Haas conceded that demand had exceeded Arm's expectations. To date, Arm has signed 16 CSS licenses with 10 companies – more than doubling its count from a year ago. Five of these companies are already shipping CSS-based chips, and all are market leaders. During the quarter, Arm signed three more CSS licences: two for data centres and one for PCs.
Haas said that as AI workloads migrated closer to users – on phones, wearables, and smart devices – the need for local, real-time intelligence at the edge was accelerating.
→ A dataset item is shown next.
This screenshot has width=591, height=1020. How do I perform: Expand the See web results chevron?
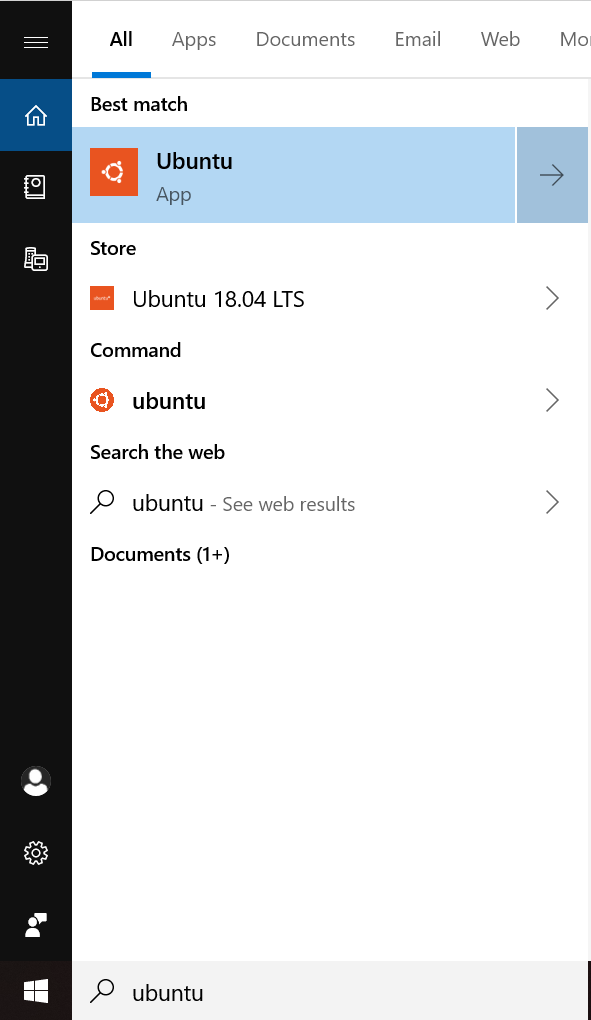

Arm is enabling these AI experiences through a compute platform that improves critical factors such as acceleration, latency, privacy and energy efficiency, the CEO added.
Technology leaders – including Apple, Samsung, and MediaTek – are integrating AI acceleration capabilities for faster, more efficient on-device AI. Apple is powering Apple Intelligence; Samsung and MediaTek are improving responsiveness and efficiency of real-time AI applications such as translation, summarisation and personal assistants.
Google has also demonstrated its Gemma language model running 6x faster AI responses with significantly reduced reliance on the cloud for performance.
Arm has grown what is known as the largest developer ecosystem in history with more than 22 million developers at its core, representing more than 80 per cent of the global total and 30 per cent more than any other platform.
Haas said: “This vast ecosystem is a powerful flywheel – more developers means more software availability, which in turn fuels more demand for our platform across every market.”
He said AI was rewriting the rules of what’s possible. “From milliwatts at the edge to megawatts in hyperscale data centres, Arm is the only platform delivering the performance, efficiency, and scale AI demands.
“We are deeply committed to continuing our investments including in CSS, developer tools, and AI-specific acceleration to meet the enormous opportunities ahead. The AI era is just beginning — and Arm is the platform powering it with unmatched energy efficiency.”